◆ DOCUMENT PASSAGE
_ _ _

The Islamic Post Blog


Developing Countries Send the World Trade Organization Back to the Drawing Board by Khalida
October 3, 2008, 7:05 pm
Filed under: International, Sept/Oct Volume - 2008, World | Tags:
The WTO General Council assesses the Doha Round, which suffered a major setback after countries in the southern hemisphere balked at the lack of assurance that they would not be overridden with unfair trade practices from dictated by their first world counterparts . (WTO Photo)

The WTO General Council assesses the Doha Round, which suffered a major setback after countries in the southern hemisphere balked at the lack of assurance that they would not be overridden with unfair trade practices from dictated by their first world counterparts . (WTO Photo)

By Muhammad Ahmad, Islamic Post Staff Writer

Director-General  of the World Trade Organization, Pascal Lamy, expressed his concern that the Doha Development Agenda for 2008 will completely collapse as a result of developing countries calling for more safeguard mechanisms after suffering the negative impact of food imports flooding local markets.
This stumbling block is dwarfed by another, earlier this year, in which the WTO had to hold an “extraordinary meeting of its dispute settlement body” after its ruling, which indicated European Union (EU) member bans on genetically modified organisms (GMOs) to be illegal and subsequently under termination, prompted the United States to seek compensation damages from the EU, as reported by Reuters in January.
Both occurrences illustrate the primary focus of the WTO, a body which sets the guidelines for global trade industries, serves well the interests of the international main players, often to the detriment of nations, rich or poor, as globalism itself is a move to strip nations of their own authority – which consists of national laws and boundaries– so that a one world order may exist. Such structures as the WTO have seen a large amount of success in this regard, using unelected delegates to impose global laws which stand over local legislation in a feudal display; but there are more unlikely dissenters in Europe.

_ _ _

◆ ACTIVITIES
- 1) In the article on the World Trade Organization, who is the Director-General of the World Trade Organization?
- 2) Extend the article on the World Trade Organization, beginning right after its final sentence.
The listing that comes next has no connection to the article on the World Trade Organization.

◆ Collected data
_ _ _

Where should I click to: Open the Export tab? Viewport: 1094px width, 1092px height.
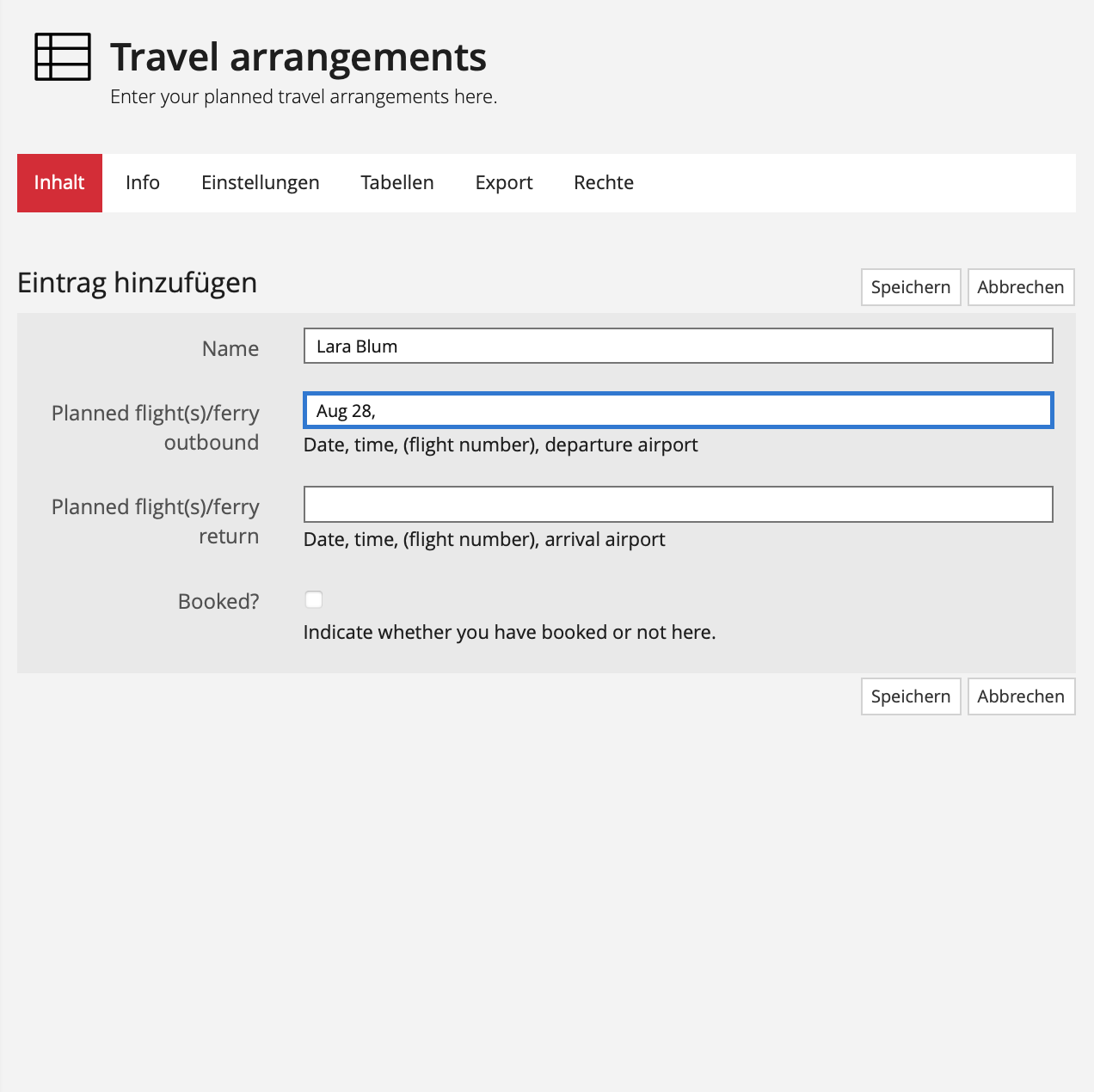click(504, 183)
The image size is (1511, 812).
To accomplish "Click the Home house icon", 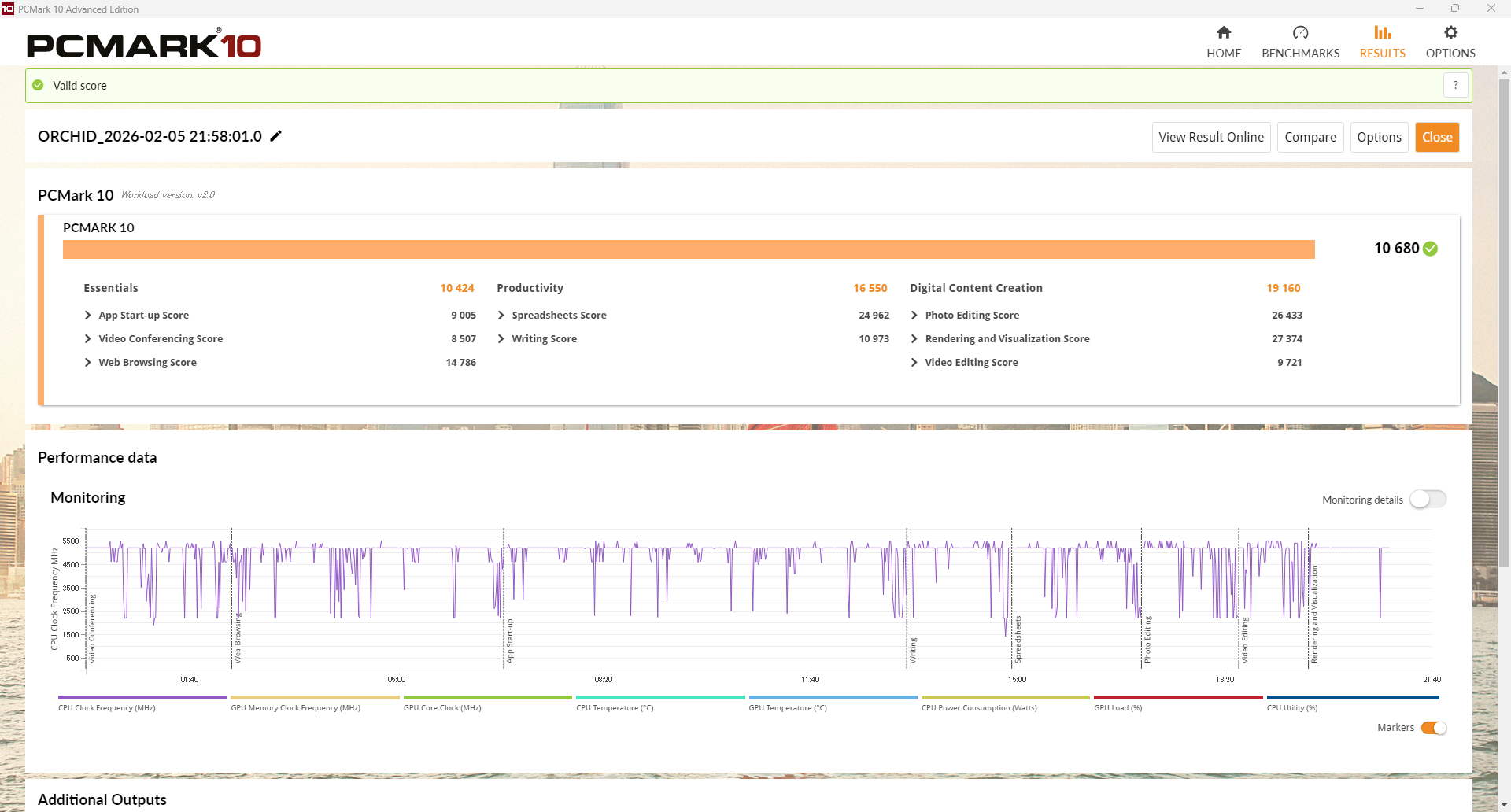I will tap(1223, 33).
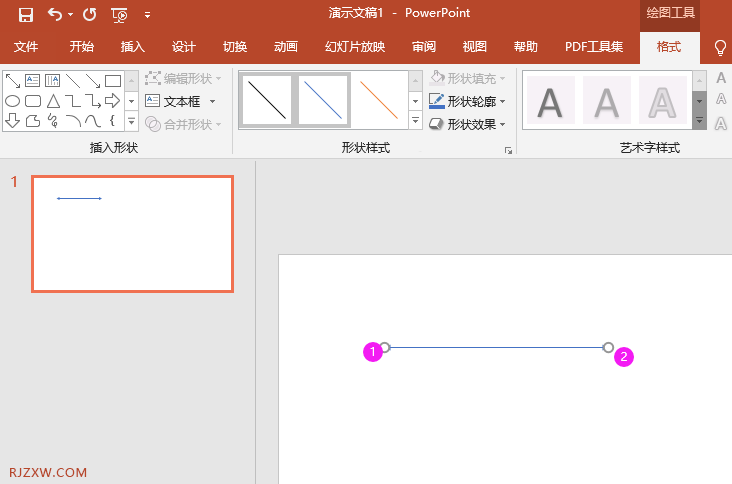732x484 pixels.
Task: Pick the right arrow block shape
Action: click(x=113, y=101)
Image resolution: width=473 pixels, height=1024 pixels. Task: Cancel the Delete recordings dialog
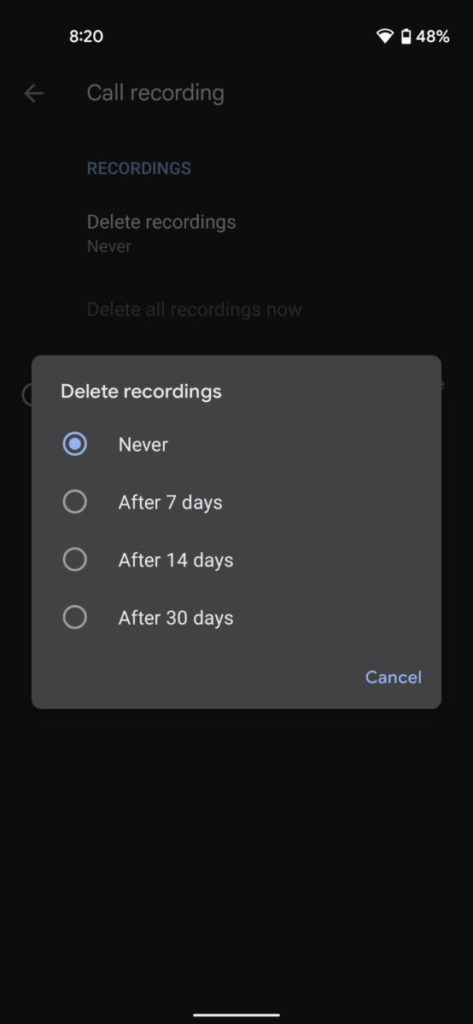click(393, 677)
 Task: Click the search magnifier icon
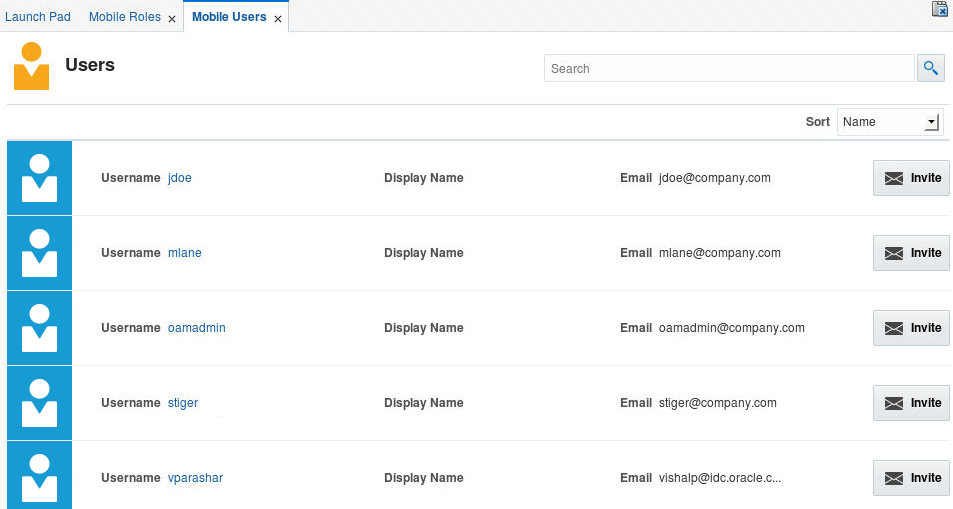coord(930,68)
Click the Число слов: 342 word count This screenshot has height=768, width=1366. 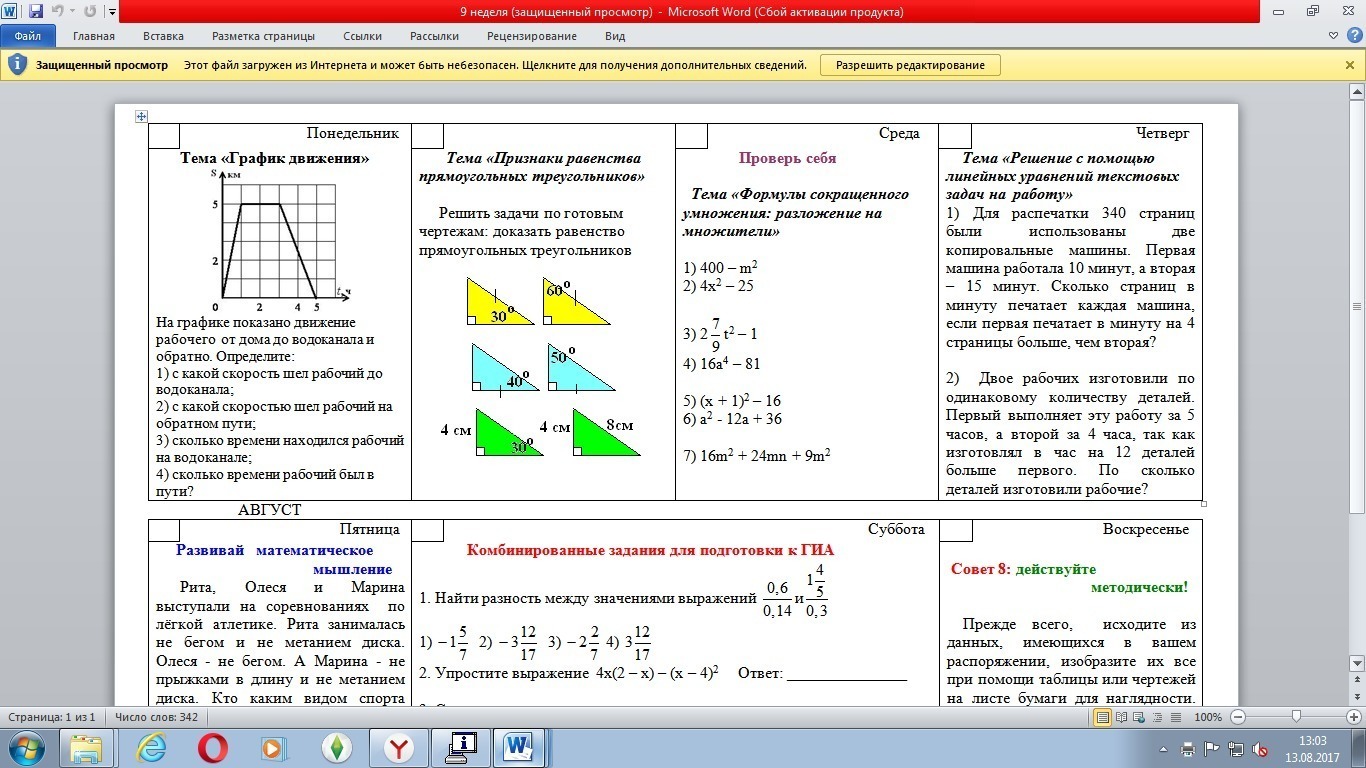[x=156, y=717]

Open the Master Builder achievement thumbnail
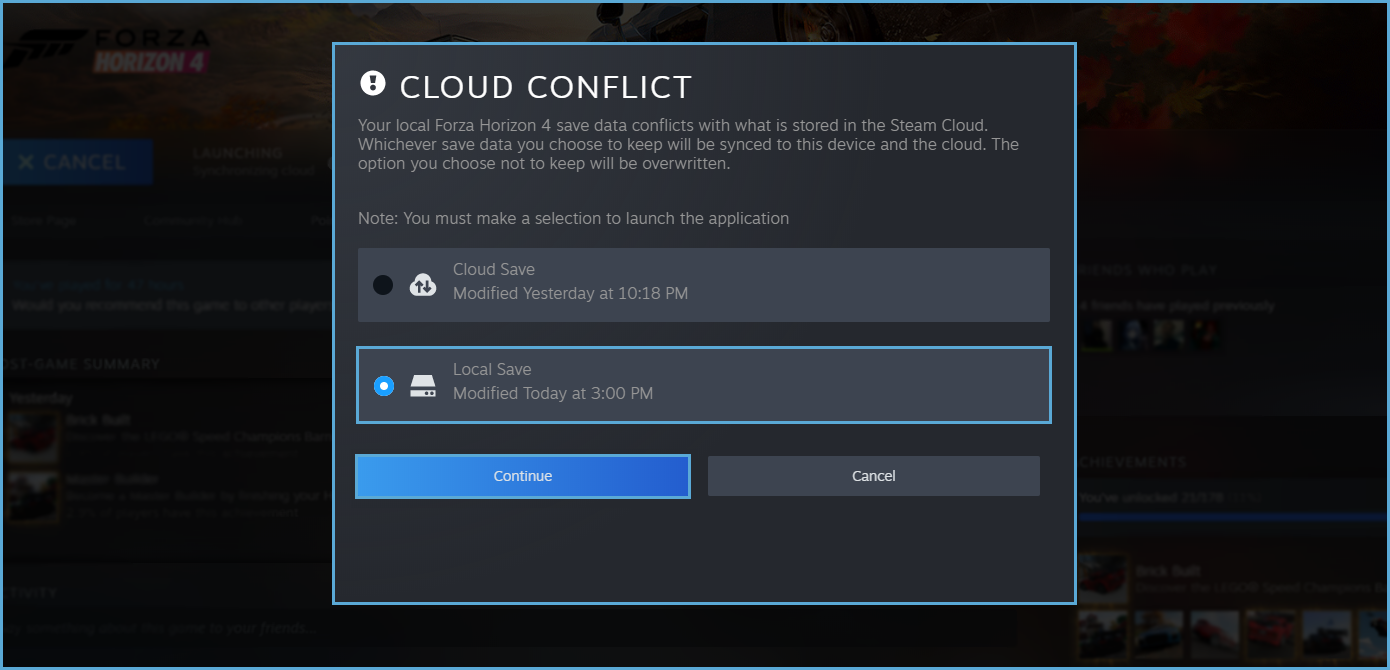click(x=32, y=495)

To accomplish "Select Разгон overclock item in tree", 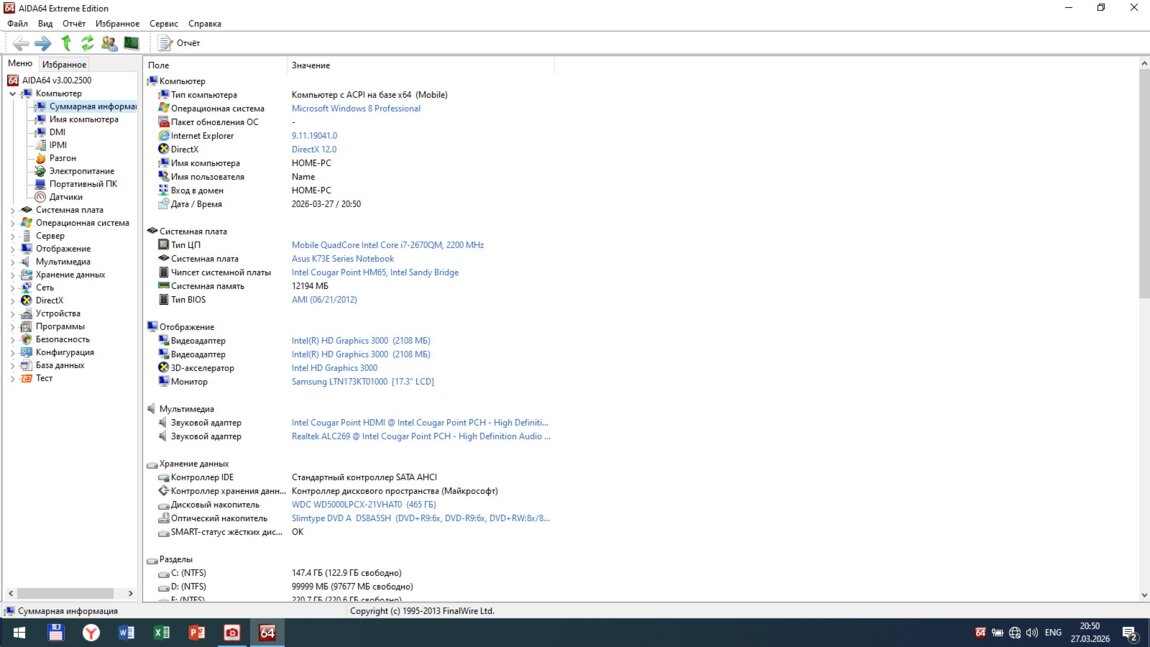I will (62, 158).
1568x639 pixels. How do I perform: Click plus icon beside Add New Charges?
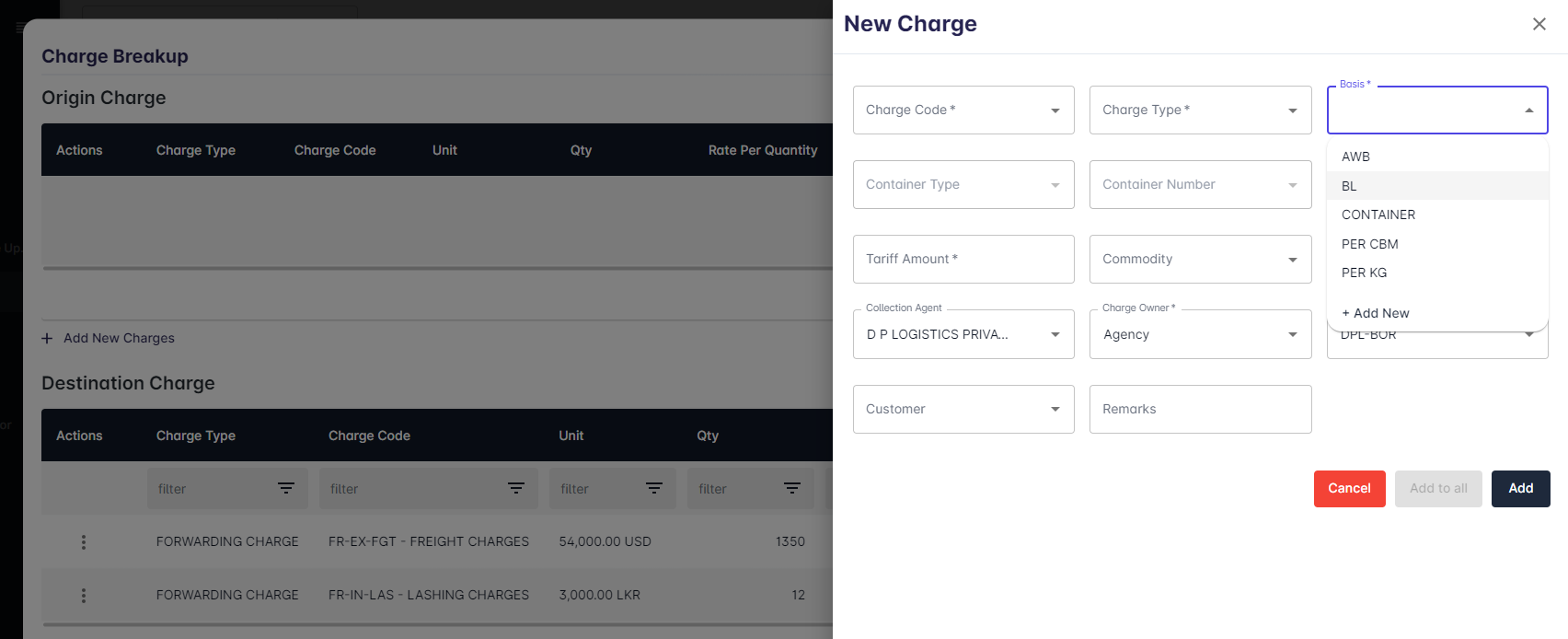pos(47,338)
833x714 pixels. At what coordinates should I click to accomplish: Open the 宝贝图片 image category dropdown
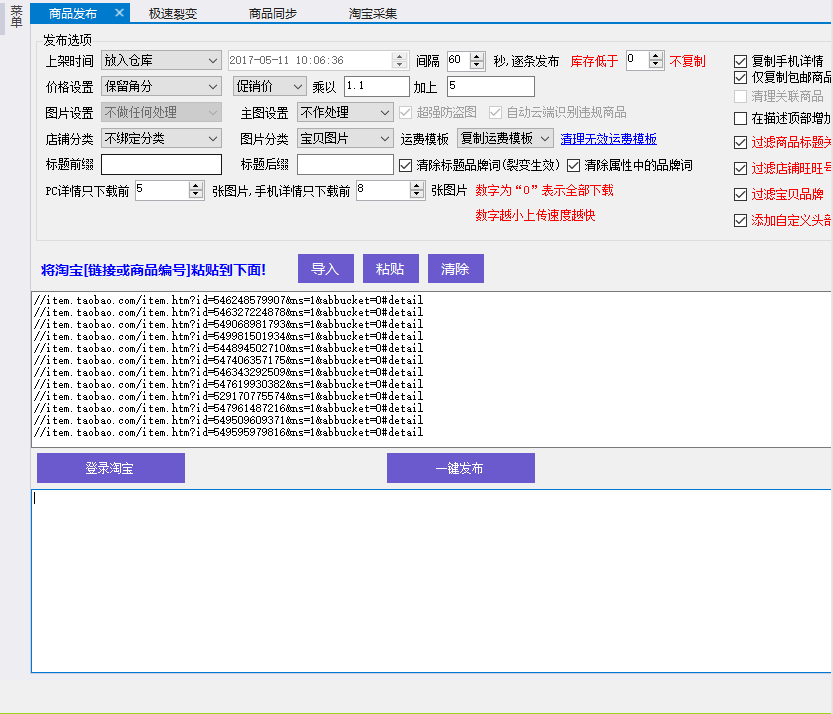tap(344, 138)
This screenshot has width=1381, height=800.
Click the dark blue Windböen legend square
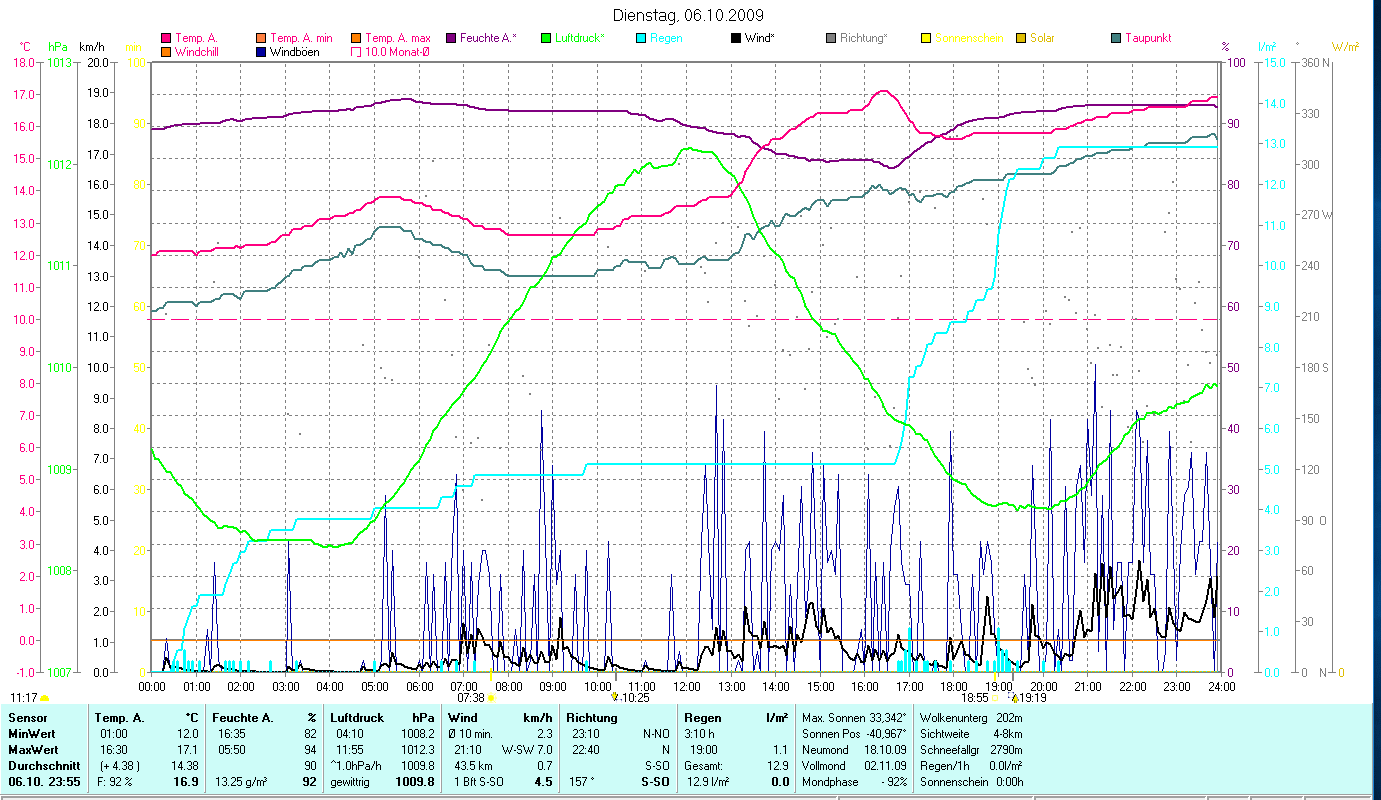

_ _ _

◆ ANSWERS TO THE TASKS
- 1) Pascal Lamy

- 2)
The Prince of Wales recently came under heavy criticism from government ministers and also the British press when he expressed dismay that a prospective reliance on corporations like DuPont, Dow Chemical and Sygenta to mass produce GM seeds –-promoted as yielding pest-resistant crops with high yields– would be devastating to small farmers who would have to purchase, at high cost, the non-regenerating seeds each year. What should be debated was “food security not food production,” Prince Charles was quoted by the BBC as saying. GMOs, says the 60 year old Prince who has erected numerous foundations which promote organic agriculture, is a “gigantic experiment with nature and the whole of humanity which has gone seriously wrong,” again, as quoted by the BBC.
Although the WTO admitted a lack of progress in its 2008 report, the organization summarily lays the blame for increased poverty and lack of economic security at the feet of developing countries. “Among the questions explored in this report are whether countries have exploited their comparative advantage, realized economies of scale from access to larger markets, organized their industries in a more efficient manner, and benefited from the spread of technologies.” From this one gets a vision somewhat akin to a patient who has not taken medicine in the prescribed manner, instead of a lack of effectiveness of the prescription itself.
The Washington Office on Latin America (WOLA), in their own report entitled, “The Promises and the Perils of Agricultural Trade Liberalization,” like the WTO, could not help but give a view of how the uneven distribution of the benefits of global trade looks on the ground, but likewise claim that developing countries simply have not been absorbing globalist policies in a successful manner:
“Smallholders need government support and organization to ensure they benefit from new demand in niche markets and from the growing supermarket sector. The globalized economy offers opportunities for small-scale farmers, but they need sustained public support and organization to take advantage of them. Supermarkets and other buyers demand volume, uniformity, and timely delivery, which put smallholders at a disadvantage compared to agribusiness firms.”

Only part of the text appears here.